* [What is needed]:
Could you repeat the entries below exactly, but only from the line with "872x469 pixels. How" through the line with "Task: Enter video fullscreen mode", and without any picture?

==== Source data

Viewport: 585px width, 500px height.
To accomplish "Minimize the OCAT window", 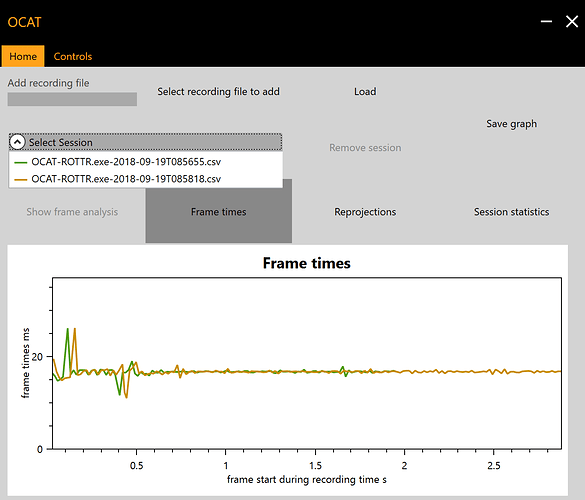I will click(x=546, y=22).
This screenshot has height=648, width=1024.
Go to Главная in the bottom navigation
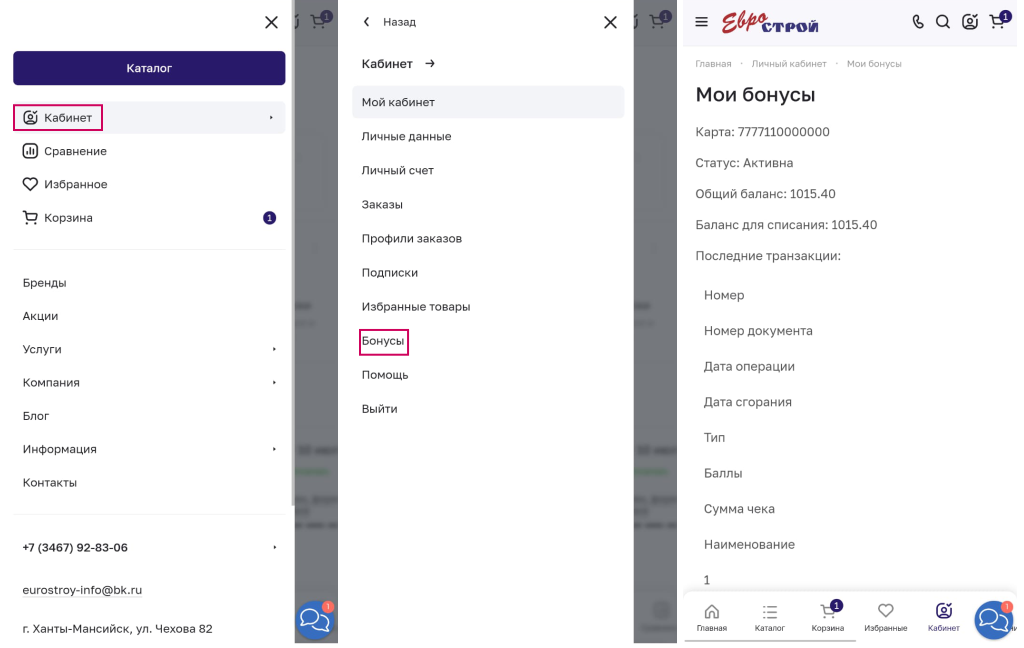click(712, 617)
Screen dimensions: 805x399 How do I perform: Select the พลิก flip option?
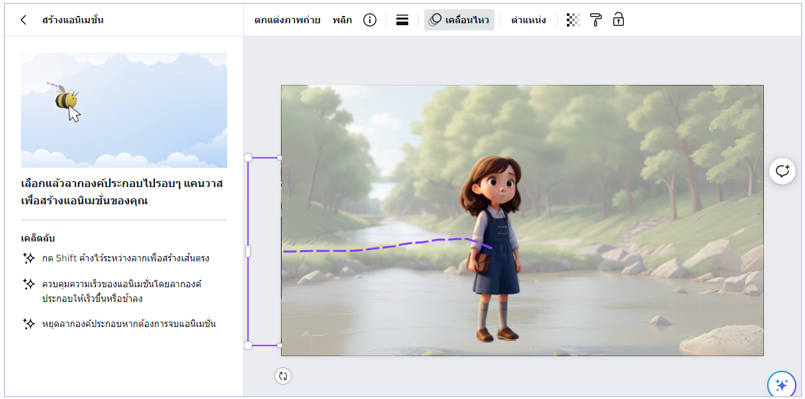point(342,20)
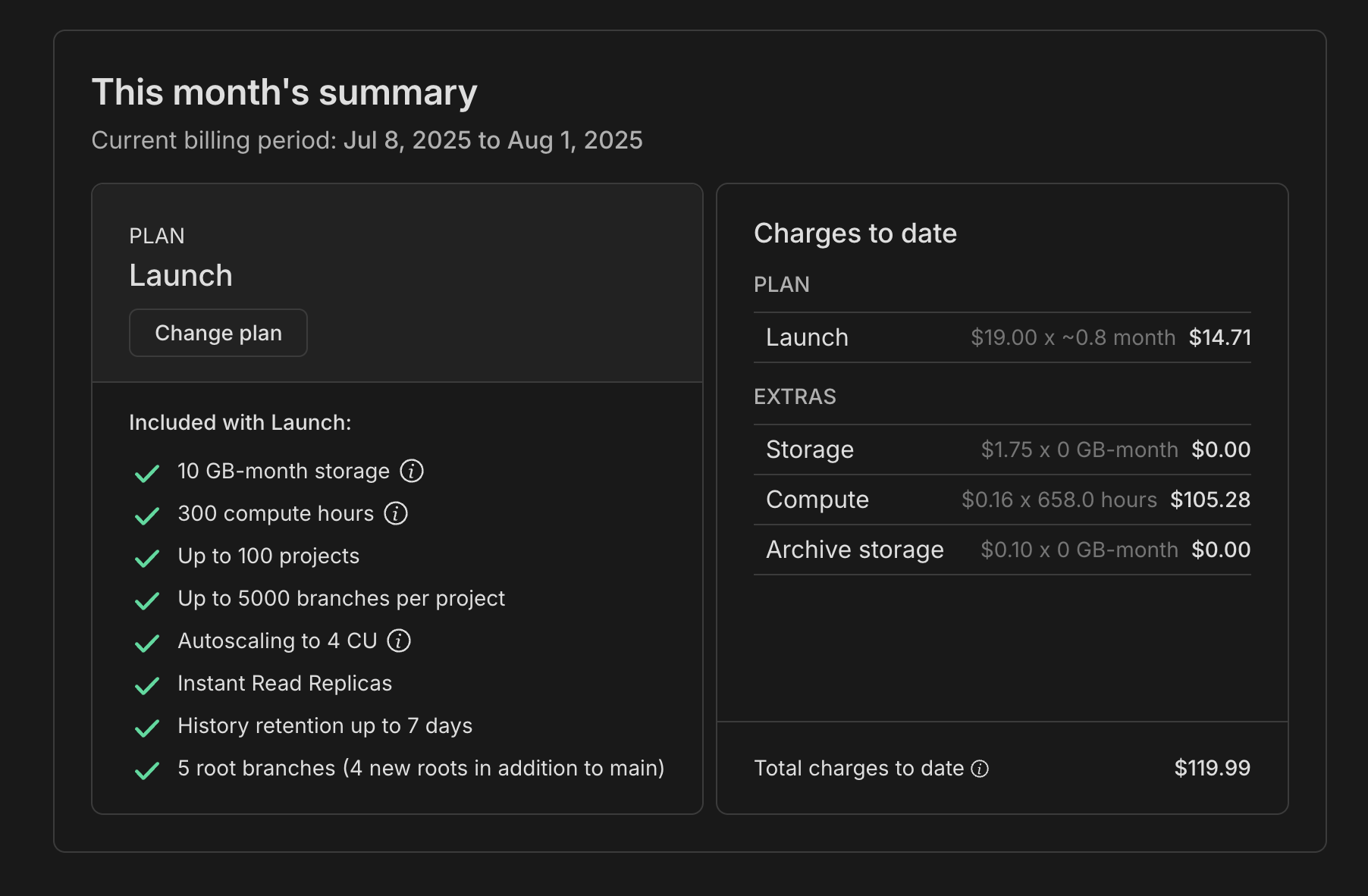
Task: Click checkmark next to Up to 100 projects
Action: pos(146,558)
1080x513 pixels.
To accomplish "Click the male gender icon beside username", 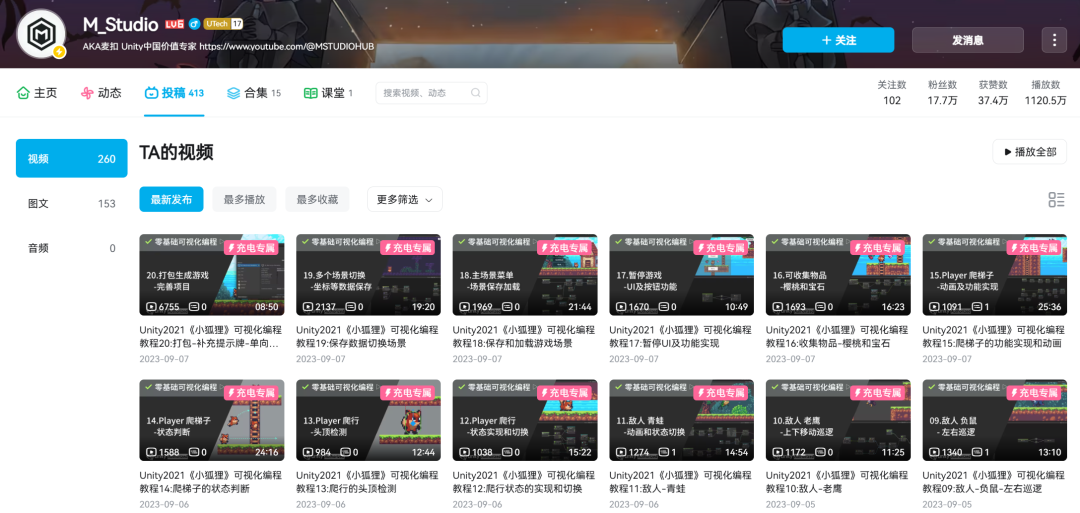I will click(x=194, y=24).
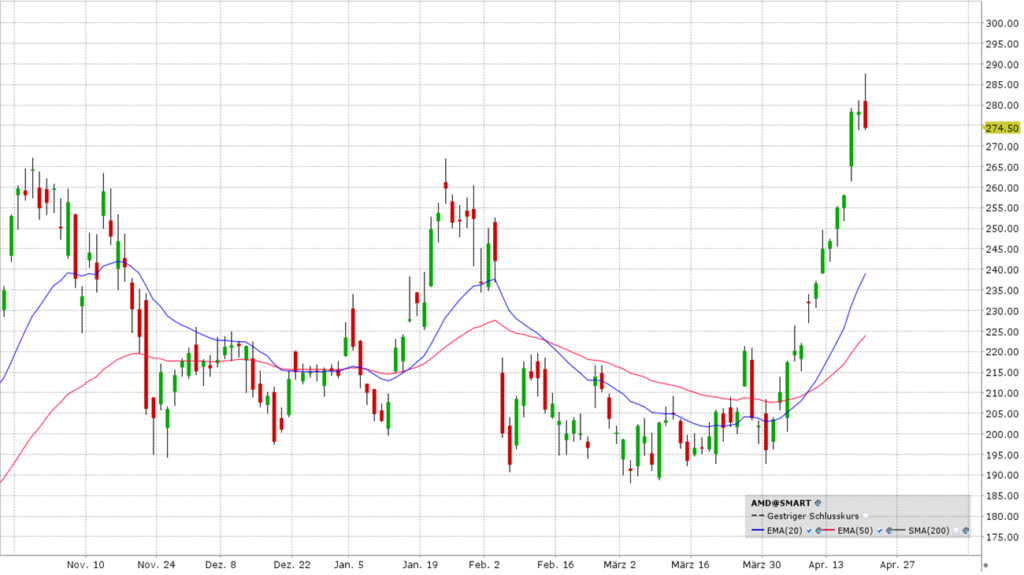Click the blue EMA(20) line swatch

point(757,530)
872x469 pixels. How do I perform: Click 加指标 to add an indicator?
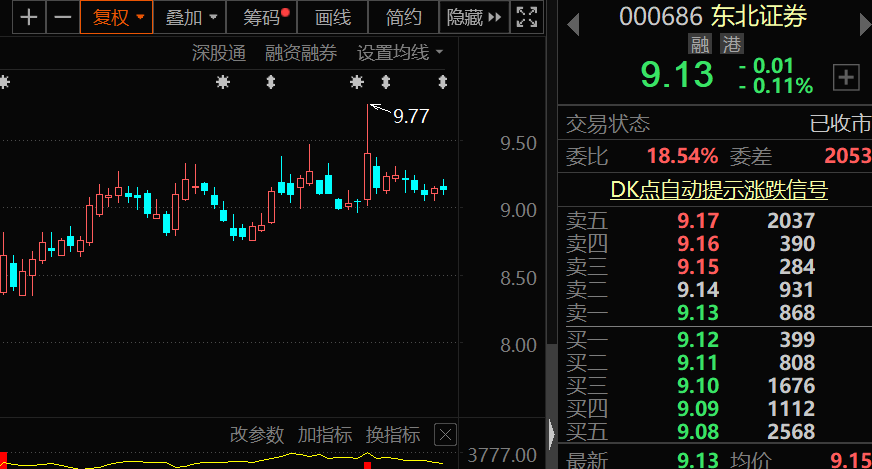click(x=325, y=434)
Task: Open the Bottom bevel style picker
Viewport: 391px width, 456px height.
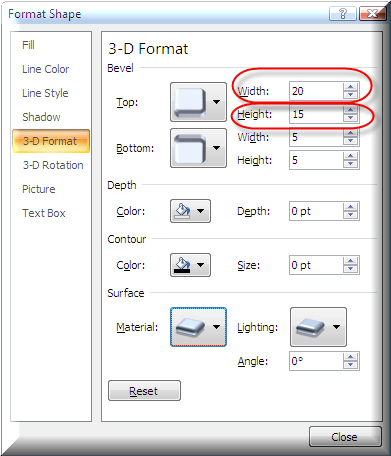Action: [x=198, y=148]
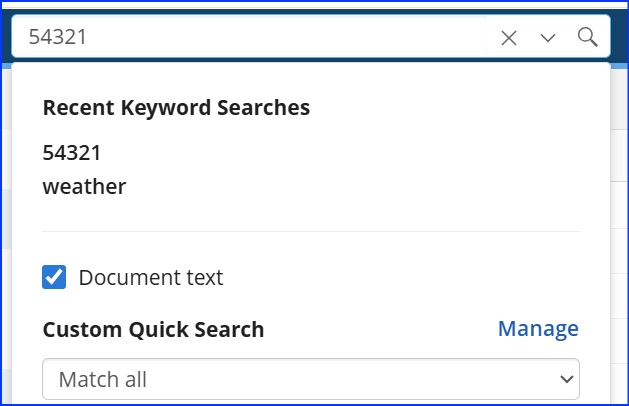Clear the search box with the X icon
This screenshot has width=629, height=406.
click(x=509, y=38)
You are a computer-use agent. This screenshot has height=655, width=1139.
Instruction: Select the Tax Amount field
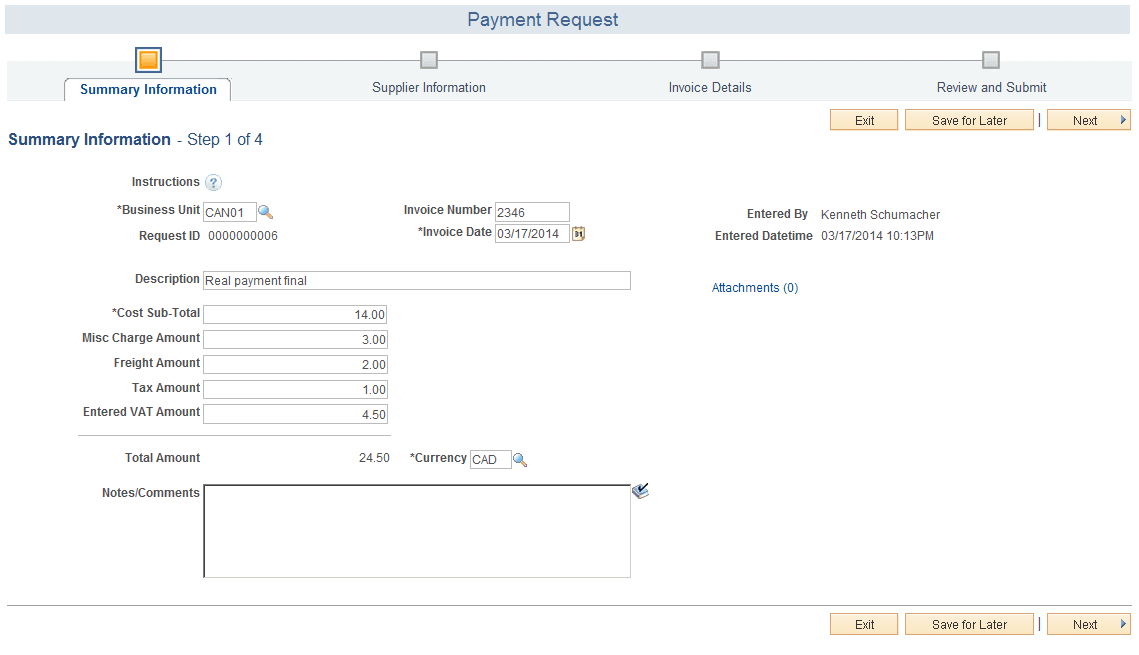(295, 388)
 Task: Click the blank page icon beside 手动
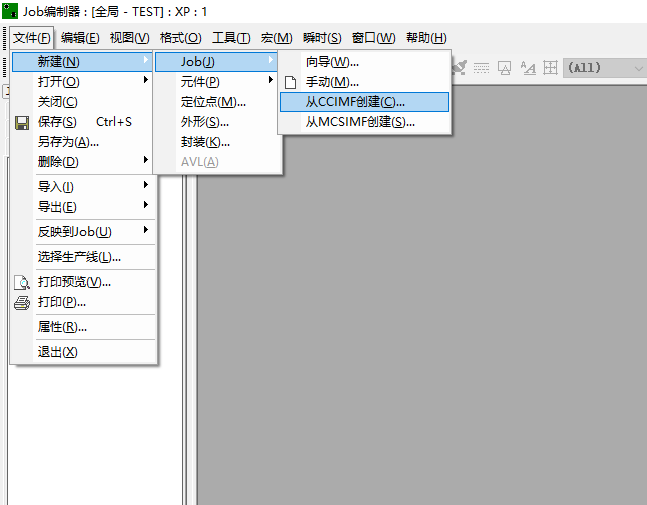pyautogui.click(x=291, y=82)
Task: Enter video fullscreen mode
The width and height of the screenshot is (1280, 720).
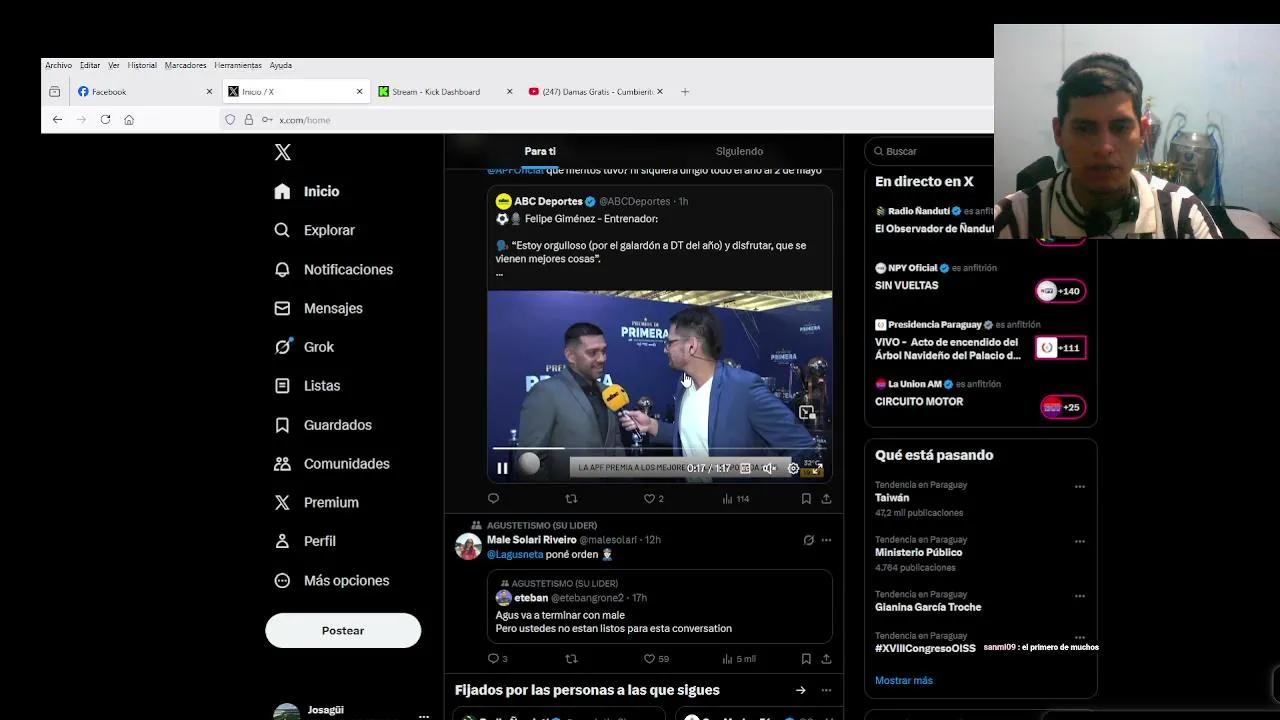Action: pyautogui.click(x=817, y=468)
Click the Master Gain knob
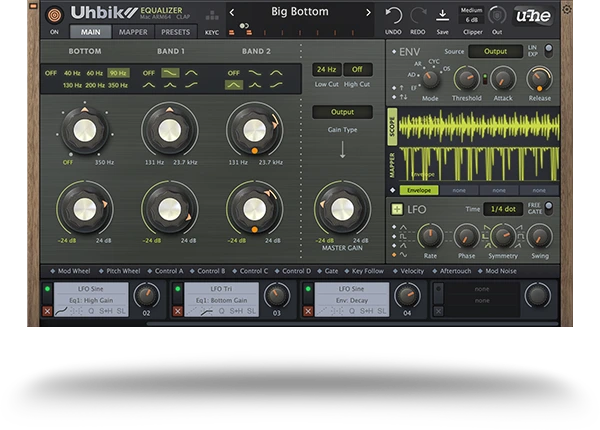Viewport: 600px width, 430px height. 343,207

========

* [Exercise solution]:
872x469 pixels. How do I perform: Click 加指标 to add an indicator?
click(x=325, y=434)
Task: Open the Bottom bevel style picker
Viewport: 391px width, 456px height.
Action: [x=198, y=148]
Clear the search box with the X icon
This screenshot has width=629, height=406.
click(x=509, y=38)
You are a computer-use agent. This screenshot has height=655, width=1139.
Instruction: Select the Tax Amount field
(295, 388)
 Task: Click the blank page icon beside 手动
pyautogui.click(x=291, y=82)
Task: Enter video fullscreen mode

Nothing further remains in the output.